The People’s Vaccine Alliance has taken the baton for a collectively available vaccine that renounces the profit motive. “Our best chance of all staying safe is to ensure a COVID-19 vaccine is available for all as a global common good.” The organisations demand a “transformation in how vaccines are produced and distributed,” urging pharmaceutical companies to be as generously wide as possible in production lines, “sharing their knowledge free from patents.” Admirable, if optimistic objectives are stated: the prevention of vaccine monopolies; the selling of vaccines at affordable prices; the purchase of vaccines at true cost prices and provided gratis to the populace.
Support for the equitable distribution of vaccines has also come from quarters keen to see stuttering capitalism return to its fit and improper state.

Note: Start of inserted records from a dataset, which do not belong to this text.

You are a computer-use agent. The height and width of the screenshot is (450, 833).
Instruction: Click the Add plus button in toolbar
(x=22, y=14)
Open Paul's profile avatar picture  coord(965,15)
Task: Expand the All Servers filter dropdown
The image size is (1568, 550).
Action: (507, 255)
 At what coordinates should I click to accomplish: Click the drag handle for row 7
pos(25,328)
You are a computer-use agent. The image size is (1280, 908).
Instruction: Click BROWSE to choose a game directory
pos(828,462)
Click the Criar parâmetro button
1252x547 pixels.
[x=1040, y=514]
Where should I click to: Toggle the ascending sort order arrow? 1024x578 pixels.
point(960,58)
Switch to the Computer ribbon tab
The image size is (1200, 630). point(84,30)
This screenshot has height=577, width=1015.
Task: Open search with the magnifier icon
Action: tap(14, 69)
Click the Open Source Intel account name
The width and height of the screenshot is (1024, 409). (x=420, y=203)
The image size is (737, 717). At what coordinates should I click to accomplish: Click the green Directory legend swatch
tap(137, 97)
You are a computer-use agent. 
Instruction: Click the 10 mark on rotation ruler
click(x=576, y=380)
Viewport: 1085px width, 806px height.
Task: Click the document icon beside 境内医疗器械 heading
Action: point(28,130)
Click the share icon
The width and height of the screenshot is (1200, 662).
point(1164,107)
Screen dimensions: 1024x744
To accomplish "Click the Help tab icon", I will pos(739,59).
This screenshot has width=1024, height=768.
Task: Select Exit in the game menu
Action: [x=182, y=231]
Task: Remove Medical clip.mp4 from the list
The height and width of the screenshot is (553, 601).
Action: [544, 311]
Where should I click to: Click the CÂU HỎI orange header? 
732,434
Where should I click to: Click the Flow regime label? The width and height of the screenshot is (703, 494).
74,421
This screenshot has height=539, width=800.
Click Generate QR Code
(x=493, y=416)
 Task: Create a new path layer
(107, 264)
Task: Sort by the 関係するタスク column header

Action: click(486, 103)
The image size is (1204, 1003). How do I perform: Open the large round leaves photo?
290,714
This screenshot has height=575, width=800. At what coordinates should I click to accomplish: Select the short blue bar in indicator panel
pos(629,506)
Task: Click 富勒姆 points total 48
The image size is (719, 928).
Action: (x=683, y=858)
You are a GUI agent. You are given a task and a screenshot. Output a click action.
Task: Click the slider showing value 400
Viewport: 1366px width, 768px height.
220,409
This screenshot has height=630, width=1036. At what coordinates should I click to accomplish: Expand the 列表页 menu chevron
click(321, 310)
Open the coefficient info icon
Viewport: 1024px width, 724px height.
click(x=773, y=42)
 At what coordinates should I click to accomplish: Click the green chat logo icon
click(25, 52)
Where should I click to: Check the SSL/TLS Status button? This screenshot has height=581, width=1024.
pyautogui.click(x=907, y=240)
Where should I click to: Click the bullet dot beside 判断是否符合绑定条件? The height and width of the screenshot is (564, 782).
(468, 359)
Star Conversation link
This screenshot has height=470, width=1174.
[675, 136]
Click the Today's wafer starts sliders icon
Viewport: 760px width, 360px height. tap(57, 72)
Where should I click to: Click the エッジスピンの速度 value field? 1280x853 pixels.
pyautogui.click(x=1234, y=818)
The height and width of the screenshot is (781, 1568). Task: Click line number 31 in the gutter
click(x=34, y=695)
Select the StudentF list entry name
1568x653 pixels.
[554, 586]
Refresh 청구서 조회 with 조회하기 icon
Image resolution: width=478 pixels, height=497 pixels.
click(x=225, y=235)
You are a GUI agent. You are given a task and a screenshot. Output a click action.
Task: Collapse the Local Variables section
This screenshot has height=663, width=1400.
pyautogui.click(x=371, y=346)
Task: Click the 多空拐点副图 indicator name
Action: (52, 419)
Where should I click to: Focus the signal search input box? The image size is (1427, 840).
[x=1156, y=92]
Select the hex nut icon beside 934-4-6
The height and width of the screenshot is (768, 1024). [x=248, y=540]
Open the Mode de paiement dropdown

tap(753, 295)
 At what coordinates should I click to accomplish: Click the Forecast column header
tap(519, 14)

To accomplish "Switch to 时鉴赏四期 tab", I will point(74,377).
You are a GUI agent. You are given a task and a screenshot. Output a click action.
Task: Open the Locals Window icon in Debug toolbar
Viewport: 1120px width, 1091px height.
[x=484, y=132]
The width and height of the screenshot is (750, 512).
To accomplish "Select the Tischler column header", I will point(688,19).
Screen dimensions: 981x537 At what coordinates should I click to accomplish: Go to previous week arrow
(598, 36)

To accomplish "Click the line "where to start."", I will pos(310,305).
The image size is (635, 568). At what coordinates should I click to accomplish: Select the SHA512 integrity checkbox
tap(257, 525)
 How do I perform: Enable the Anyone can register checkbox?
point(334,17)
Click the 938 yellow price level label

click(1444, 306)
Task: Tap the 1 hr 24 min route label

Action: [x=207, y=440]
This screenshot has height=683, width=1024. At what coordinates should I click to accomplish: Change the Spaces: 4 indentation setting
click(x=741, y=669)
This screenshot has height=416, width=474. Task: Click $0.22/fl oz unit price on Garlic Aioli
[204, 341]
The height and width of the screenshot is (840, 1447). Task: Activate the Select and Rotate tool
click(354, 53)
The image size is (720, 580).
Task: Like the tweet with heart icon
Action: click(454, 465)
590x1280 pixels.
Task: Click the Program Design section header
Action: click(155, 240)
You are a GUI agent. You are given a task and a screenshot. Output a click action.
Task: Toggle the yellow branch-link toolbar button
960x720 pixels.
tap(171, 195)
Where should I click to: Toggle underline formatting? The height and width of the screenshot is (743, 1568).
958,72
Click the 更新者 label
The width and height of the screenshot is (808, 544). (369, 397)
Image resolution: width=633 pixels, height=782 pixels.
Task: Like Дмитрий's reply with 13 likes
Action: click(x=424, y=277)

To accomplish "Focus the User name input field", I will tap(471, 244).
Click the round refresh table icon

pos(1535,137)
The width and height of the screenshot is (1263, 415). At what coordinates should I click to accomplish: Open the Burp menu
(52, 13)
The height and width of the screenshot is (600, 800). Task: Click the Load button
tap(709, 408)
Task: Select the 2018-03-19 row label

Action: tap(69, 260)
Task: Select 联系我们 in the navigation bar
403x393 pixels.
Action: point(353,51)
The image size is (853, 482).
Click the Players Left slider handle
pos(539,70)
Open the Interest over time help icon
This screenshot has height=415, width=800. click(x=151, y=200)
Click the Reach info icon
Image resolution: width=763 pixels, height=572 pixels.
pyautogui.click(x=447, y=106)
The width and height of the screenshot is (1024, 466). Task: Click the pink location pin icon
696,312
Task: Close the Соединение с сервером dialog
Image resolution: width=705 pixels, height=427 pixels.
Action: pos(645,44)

A report from the RAND Corporation, an outfit rarely disposed to shedding tears for the poor, encourages mass, equitable immunisation, as not doing so could lead to losses of $1.2 trillion per annum in GPD terms. Prolonged physical distancing measures “will continue to affect key sectors of the global economy negatively, especially those that rely on close physical proximity between people.”
The authors might well accept that “nationalist behaviour is inevitable,” but also point to the merits of providing vaccines across the globe. High-income countries stood to lose $119 billion a year “if the poorest countries are denied a supply. If these high-income countries paid for the supply of vaccines, there could be a benefit-to-cost ratio of 4.8 to 1.” Paying the impoverished to stay healthy can keep you wealthy.
In such an untidy, desperate scramble, the opportunities for striking bargains are also emerging. From China come promises that vaccines at discounted prices will be offered to Africa, lubricated by loans as a form of vaccine diplomacy. Indonesia has also received 1.2 million vaccine doses from the Chinese pharmaceutical firm Sinovac, a move which prompted a surly Weibo user to remark that Indonesians “should thank us Chinese people; even we are yet to be vaccinated.”
China’s rambunctious state paper, the Global Times, contrasts this with the politics of US vaccine policy, suggesting that the term “vaccine diplomacy” was “a trite headline conceived of by the West’s own mentality.” In the vaccine wars, the true culprit was Washington, intent on hogging the show. “Compared with China’s generosity, the US has made no secret of its selfishness. The White House has made it clear it seeks to prioritize Americans for coronavirus vaccine shipments, and then it would take care of its main allies.”
Other countries prefer placing their bets with the Covax facility on the assurance that vaccines, once made available, will have been certified by the World Health Organisation. Cambodian Prime Minister Hun Sen summed up the cautionary sentiment. “Cambodia is not a dustbin…and not a place for a vaccine trial.”
Whether it is vaccine nationalism or vaccine diplomacy, both forms stem from the same source of inspiration. Self-interest comes before the demands of a common humanity. The weak and vulnerable, as ever, remain spectators to their own fate.